In Biscuit's cage, I have a "Fun-nel" or whatever it's called....a big fat tunnel thing that's got a bit of a curve to it. At night, he likes to push it around and play with it. Well, this morning when I woke up, he had somehow managed to get it to stand up on one of its ends. It's not propping up on anything. It is so weird the way he did that, I'd love to have a video seeing how he managed to do that.


----------



## sebian (Aug 29, 2008)

haha it probably surprised him just as much as it surprised you!


----------



## iamdbf (Aug 28, 2008)

:shock: i think ur hedgies a wizard.

nah, sebian's prbably right. i'm guessing he just puched it and got lucky, or the wheel hit and and it made a coincidence and it stood up.
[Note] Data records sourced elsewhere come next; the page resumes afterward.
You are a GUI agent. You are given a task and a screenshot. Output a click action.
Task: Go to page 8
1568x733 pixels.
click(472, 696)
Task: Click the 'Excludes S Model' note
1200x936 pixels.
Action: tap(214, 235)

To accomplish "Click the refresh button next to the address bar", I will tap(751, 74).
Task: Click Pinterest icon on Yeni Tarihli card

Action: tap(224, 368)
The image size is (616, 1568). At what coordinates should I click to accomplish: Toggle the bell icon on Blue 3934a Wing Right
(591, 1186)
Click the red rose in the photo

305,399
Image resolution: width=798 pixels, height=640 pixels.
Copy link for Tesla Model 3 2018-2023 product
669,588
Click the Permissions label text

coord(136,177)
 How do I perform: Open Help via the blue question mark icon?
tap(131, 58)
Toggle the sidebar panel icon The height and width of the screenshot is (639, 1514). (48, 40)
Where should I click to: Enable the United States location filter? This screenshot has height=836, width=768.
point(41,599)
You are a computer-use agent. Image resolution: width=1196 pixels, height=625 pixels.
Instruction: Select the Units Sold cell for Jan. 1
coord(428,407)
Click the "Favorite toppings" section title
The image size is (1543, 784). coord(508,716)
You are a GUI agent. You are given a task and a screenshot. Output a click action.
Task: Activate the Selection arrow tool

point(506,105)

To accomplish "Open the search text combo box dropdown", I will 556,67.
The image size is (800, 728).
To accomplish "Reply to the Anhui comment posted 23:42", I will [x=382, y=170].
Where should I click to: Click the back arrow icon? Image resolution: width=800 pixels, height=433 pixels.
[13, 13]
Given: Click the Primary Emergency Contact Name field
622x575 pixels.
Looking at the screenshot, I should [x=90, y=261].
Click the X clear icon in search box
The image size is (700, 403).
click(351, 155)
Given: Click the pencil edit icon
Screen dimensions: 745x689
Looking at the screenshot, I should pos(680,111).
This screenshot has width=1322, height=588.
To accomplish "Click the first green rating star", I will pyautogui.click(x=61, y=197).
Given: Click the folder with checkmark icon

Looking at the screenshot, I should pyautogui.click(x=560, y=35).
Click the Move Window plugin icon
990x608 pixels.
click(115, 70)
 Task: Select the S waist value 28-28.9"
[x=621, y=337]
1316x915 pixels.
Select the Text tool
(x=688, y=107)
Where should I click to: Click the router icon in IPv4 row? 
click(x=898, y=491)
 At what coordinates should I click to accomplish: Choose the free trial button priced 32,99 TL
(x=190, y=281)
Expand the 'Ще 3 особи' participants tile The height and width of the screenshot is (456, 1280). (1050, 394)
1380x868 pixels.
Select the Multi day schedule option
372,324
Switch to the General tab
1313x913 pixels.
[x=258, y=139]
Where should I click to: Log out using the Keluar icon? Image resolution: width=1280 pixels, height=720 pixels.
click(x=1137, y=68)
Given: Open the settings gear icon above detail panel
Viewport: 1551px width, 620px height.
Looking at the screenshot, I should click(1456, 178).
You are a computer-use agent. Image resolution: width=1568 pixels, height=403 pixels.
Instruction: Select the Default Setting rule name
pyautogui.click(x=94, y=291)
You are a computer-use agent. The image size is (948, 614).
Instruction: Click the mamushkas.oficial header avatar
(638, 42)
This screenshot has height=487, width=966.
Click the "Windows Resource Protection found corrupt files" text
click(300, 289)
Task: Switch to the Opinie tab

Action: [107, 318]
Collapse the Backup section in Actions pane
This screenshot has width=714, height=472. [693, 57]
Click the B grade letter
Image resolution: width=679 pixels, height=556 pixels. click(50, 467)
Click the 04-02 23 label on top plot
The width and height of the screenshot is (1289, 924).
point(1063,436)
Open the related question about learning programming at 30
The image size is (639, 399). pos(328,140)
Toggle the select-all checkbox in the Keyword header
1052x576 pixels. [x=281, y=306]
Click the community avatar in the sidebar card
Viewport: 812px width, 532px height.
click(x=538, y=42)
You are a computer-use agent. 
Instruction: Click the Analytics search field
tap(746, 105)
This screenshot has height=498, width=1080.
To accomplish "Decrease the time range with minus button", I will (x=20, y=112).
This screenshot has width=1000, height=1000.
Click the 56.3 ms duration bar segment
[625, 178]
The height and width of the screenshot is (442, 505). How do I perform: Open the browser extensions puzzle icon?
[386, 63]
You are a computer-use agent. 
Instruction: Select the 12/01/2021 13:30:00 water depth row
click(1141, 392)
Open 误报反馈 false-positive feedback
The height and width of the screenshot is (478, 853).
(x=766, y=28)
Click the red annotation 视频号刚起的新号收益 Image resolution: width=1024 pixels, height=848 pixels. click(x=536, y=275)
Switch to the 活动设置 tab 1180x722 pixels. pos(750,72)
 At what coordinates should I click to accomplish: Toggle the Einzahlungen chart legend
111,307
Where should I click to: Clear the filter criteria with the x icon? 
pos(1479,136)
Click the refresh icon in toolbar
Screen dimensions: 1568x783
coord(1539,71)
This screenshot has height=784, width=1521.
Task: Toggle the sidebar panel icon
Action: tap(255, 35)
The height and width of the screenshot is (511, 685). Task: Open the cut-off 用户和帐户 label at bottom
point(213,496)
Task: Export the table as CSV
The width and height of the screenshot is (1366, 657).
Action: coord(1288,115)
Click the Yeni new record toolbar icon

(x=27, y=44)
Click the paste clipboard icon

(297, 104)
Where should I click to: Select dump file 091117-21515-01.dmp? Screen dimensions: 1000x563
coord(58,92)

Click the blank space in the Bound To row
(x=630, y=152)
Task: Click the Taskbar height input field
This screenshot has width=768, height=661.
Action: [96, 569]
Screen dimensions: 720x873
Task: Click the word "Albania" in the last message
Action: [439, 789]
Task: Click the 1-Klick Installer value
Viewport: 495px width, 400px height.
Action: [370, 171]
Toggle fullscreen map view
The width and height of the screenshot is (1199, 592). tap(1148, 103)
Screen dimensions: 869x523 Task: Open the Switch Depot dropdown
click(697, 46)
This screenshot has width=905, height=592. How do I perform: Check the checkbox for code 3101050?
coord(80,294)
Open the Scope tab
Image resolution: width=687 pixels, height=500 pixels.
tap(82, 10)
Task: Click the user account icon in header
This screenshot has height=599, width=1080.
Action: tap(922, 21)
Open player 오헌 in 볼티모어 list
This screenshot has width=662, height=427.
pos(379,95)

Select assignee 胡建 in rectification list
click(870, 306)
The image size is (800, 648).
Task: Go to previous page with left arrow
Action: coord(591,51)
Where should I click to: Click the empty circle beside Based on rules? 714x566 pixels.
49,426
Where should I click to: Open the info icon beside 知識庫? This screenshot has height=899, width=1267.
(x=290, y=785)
It probably happens more then most owners kno, cuz i bet most of the time the hedgie would probably push it back down.


----------



## Hedgierrt (Aug 31, 2008)

My first Hedgie, Boris, had a PVC pipe with a closed end, but he loved to throw that around, one morning I found it standing up on end with Boris looking up from the bottom inside...I STILL wonder how the heck he managed that! :lol:


----------